Understanding Toxic Erythema of Chemotherapy
Toxic erythema of chemotherapy encompasses a range of non-allergic skin eruptions. These reactions typically manifest as red or purplish patches and raised areas on the skin, often accompanied by swelling, tenderness, and itching. In some cases, blistering may also occur, and the affected skin can peel or shed its outer layers as it heals.
The condition commonly appears on the hands and feet, as well as in skin folds such as the armpits, groin, and scrotum. Other areas like the elbows, knees, and ears can also be affected. These lesions usually develop within a few days to a few weeks after chemotherapy administration, sometimes even appearing a month after the drug is given.
Chemotherapy Agents and Risk Factors
Toxic erythema of chemotherapy is caused by the direct toxic effects of certain chemotherapy agents on skin cells. These agents can accumulate in the skin, particularly in areas with higher concentrations of sweat glands, leading to the characteristic inflammatory reaction. The skin of the hands and feet may have higher levels of certain chemotherapy drugs, contributing to localized toxicity.
Several chemotherapy drugs and classes are associated with TEC, including:
- Anthracyclines (e.g., doxorubicin)
- Antimetabolites (e.g., capecitabine, 5-fluorouracil)
- Cytarabine
- Taxanes (e.g., docetaxel, paclitaxel)
- Methotrexate
- Liposomal doxorubicin (can cause more severe TEC)
- Gemcitabine, clofarabine, pralatrexate, and intravenous busulfan
The risk of developing TEC can increase with each dose of chemotherapy. Factors like the specific drug, dosage, and treatment duration can influence its occurrence and severity.
Management and Symptom Relief
Managing toxic erythema of chemotherapy often involves a combination of approaches aimed at reducing symptoms and supporting skin healing. Adjusting the chemotherapy dose or temporarily stopping the treatment may be necessary to allow the skin to recover. This decision is made in close consultation with the healthcare team.
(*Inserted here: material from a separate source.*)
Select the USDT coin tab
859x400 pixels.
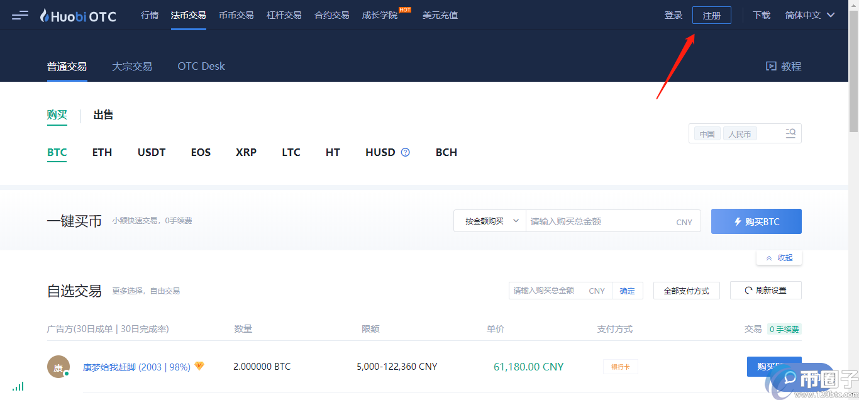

Supportive care measures are a primary component of TEC management. These include applying high-potency topical corticosteroids and emollients to the affected areas, which can help reduce inflammation and soothe the skin. Cool compresses and elevating the affected limbs can also provide relief from pain and swelling. Oral medications like pain relievers can manage discomfort, and in severe cases, systemic corticosteroids may be used. Emerging strategies include the use of high-dose vitamin D, which has shown promising results in some patients, leading to rapid improvement in symptoms within days.
When to Contact Your Healthcare Team
Prompt communication with your healthcare team is important if you experience symptoms of toxic erythema of chemotherapy. You should contact them if you notice any new or worsening skin redness, swelling, tenderness, or the development of blisters.
It is also important to seek medical attention if the pain becomes severe or interferes significantly with daily activities. Signs of infection, such as pus, increasing warmth, new or increased pain, or a fever (oral temperature over 100.5°F), require immediate contact with your medical team. Your healthcare team can provide guidance on managing symptoms and determine if any adjustments to your treatment plan are necessary.